Alternatively you could try to initialize just one vector with that elements, and then create the other vectors just by copying that part of the memory using std::memcpy or std::copy.

Another optimization would be to allocate the memory in advance (e.g. array.reserve(3000)).

Also if you're sure that all the members of the vector are similar vectors, you could do a hack by just creating a single vector with 3000 elements, and in the other res just put the same reference of that 3000-element vector million times.

1 Comment

Thank you!. Could you please elaborate your answer with code?
1

On my machine which has enough memory to avoid swapping your original code took 86 seconds.

Adding reserve:

    for (auto& v : res)
    {
        v.reserve(N);
    }

made basically no difference (85 seconds but I only ran each version once).

Swapping the loop order:

for (int j = 1; j < M; j++) {
        for (int i = 0; i < N; i++) {
            res[j].push_back(i);
        }
    }

reduced the time to 10 seconds, this is likely due to a combination of allowing the compiler to use SIMD optimisations and improving cache coherency by accessing memory in sequential order.

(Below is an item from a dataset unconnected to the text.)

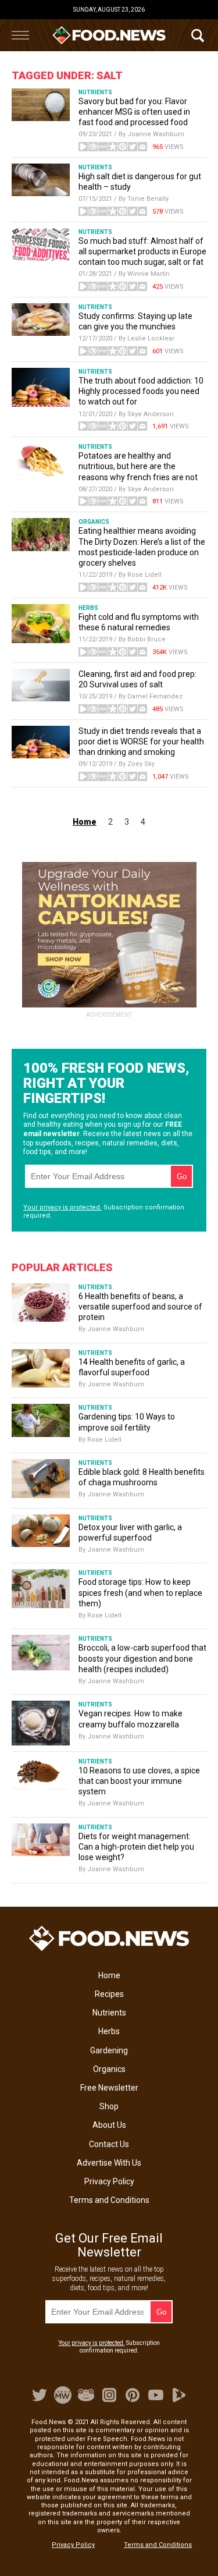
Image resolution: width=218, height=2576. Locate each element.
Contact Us (109, 2144)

Creating one vector and copying it into the others:

    for (int i = 0; i < N; i++) {
        res[1].push_back(i);
    }
    for (int j = 2; j < M; j++) {
        res[j] = res[1];
    }

reduced the time to 4 seconds. Using a single vector:

void demo() {
    size_t N = 1000000;
    size_t M = 3000;
    vector<int> res(M*N);
    size_t offset = N;
    for (size_t i = 0; i < N; i++) {
        res[offset++] = i;
    }
    for (size_t j = 2; j < M; j++) {
        std::copy(res.begin() + N, res.begin() + N * 2, res.begin() + offset);
        offset += N;
    }
}

also took 4 seconds, there probably isn't much improvement because you have 3,000 4 MB vectors, there would likely be more difference if N was smaller or M was larger.